あと1ヵ月かもしれないという旭さんの残された時間内にCDが完成するように、ピアニストや関係者が準備を行い、遂にCDが完成します。CDが発売されると、その反響は大きく、たくさんの感想が寄せられたそうです。その後、旭さんは再びピアノへの情熱を呼び起こし作曲を始めます。
目が見えなくなり、「明るい世界への憧れが捨てきれない。やはりお母さんの顔が見たい」と泣いていた旭さんが、突然左手の旋律を思いつき、楽譜制作ソフトを使って作曲を始め、16歳の誕生日の翌日、遂に「A ray of light (一筋の希望)」という曲が完成します。
その後も、木管三重奏曲などを作曲し、周囲からは奇跡が起きるかもしれないとも思われていましたが、年を越すと発作やけいれん、運動性失語など病状は悪化していき、遂に16歳で生涯を終えることになります。
旭さんの死後、住んでいた鎌倉市からは、彼の楽曲と前向きな姿勢が多くの市民に勇気と感動を与えたとして感謝状が贈られ、厚生労働省の自殺対策推進室は、ゲートキーパーソングとして彼の曲を採用しました。
本を読んだ後に、旭さんの「A ray of light (一筋の希望)」を聴きました。重々しく苦しくなるような悲しみの音楽が鳴り響き、もうだめかと思えるような世界から、微かに一筋の細い光が見えてくるという音楽で、親しみやすく聴きやすい音楽なのに、メッセージ性が大変強く、「凄い」という言葉しか見つからず、思わず泣けてくるような感動を覚えました。

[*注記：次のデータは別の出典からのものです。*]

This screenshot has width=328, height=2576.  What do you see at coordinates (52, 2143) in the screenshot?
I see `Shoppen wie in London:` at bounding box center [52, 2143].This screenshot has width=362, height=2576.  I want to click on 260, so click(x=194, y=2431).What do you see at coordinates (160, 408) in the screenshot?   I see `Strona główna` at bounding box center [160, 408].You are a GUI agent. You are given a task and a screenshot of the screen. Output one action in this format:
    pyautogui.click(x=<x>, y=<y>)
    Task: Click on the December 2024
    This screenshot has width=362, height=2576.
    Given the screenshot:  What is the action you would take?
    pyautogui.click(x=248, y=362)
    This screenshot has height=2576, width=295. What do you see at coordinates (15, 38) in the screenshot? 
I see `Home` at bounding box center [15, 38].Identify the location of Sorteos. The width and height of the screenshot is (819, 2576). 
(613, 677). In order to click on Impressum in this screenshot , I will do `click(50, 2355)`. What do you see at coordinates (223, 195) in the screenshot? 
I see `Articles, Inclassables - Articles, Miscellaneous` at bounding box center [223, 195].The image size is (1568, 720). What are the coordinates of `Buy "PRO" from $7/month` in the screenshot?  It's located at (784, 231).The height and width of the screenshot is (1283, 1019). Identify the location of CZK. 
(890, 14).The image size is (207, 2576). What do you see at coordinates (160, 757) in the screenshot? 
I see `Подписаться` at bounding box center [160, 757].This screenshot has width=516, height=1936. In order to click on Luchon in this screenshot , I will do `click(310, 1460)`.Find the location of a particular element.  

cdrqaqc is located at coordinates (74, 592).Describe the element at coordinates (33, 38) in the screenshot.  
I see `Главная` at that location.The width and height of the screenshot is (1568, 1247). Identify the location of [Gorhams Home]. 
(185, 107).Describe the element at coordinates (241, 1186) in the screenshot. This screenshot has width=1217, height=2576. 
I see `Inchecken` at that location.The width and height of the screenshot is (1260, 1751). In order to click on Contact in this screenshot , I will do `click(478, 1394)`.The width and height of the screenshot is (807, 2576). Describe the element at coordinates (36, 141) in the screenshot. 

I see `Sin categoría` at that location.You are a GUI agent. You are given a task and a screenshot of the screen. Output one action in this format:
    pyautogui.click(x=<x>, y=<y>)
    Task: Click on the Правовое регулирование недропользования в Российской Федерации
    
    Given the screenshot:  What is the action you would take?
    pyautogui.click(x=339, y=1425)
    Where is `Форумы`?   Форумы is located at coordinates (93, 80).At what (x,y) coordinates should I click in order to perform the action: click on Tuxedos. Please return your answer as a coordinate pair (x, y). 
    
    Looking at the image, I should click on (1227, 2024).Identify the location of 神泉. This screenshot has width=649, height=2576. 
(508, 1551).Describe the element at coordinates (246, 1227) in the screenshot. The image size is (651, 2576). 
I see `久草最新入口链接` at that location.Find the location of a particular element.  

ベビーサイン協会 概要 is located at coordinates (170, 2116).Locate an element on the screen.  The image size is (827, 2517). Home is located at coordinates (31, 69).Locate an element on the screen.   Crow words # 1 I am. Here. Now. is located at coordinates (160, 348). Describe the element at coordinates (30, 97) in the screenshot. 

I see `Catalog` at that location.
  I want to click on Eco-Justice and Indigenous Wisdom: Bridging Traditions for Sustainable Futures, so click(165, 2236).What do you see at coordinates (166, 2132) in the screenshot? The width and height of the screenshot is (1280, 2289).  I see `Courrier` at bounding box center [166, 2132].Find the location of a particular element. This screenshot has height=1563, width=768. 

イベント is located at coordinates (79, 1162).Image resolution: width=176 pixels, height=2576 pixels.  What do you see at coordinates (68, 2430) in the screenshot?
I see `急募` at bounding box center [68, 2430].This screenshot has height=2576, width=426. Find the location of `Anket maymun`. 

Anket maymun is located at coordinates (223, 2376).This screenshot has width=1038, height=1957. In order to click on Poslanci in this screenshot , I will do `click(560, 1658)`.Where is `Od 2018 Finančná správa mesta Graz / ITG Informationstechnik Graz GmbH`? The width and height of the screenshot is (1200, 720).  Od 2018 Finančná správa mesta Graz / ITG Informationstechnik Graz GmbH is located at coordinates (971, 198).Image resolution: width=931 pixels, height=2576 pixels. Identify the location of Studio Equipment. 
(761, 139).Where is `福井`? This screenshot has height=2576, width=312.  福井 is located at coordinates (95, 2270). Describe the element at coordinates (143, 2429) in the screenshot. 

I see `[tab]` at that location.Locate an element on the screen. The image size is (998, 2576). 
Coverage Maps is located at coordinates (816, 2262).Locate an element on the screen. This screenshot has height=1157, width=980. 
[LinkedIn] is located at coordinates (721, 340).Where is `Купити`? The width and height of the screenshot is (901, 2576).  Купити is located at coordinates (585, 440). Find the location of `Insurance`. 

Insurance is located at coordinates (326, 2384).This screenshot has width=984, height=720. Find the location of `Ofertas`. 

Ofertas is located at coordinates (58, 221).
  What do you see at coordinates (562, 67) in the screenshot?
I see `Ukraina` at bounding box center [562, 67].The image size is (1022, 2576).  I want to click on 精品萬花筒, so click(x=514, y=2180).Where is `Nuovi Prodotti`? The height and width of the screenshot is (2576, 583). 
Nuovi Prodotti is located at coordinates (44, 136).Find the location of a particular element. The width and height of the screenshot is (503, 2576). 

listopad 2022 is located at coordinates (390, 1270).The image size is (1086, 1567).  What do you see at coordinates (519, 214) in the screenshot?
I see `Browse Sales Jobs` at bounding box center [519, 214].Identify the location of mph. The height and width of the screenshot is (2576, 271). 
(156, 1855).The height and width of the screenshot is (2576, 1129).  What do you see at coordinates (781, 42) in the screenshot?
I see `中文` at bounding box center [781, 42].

モーツァルトなどクラシックの作曲家は、両親のどちらかが音楽に精通している事がほとんどで、早くから音楽の英才教育を受けてきた人ばかりです。しかし、旭さんはそのような家庭環境ではなく、自らの様々な体験を、まるで小さい子が自由に絵を描くように音楽を作り、生涯作曲を習う事はありませんでした。彼のような人こそ、「真の天才」なのかもしれません。
他の作品も大変興味があるので、これから聴いてみようと思いますし、ピアノの生徒さん方にも彼のことや作品について話してみたいと思います。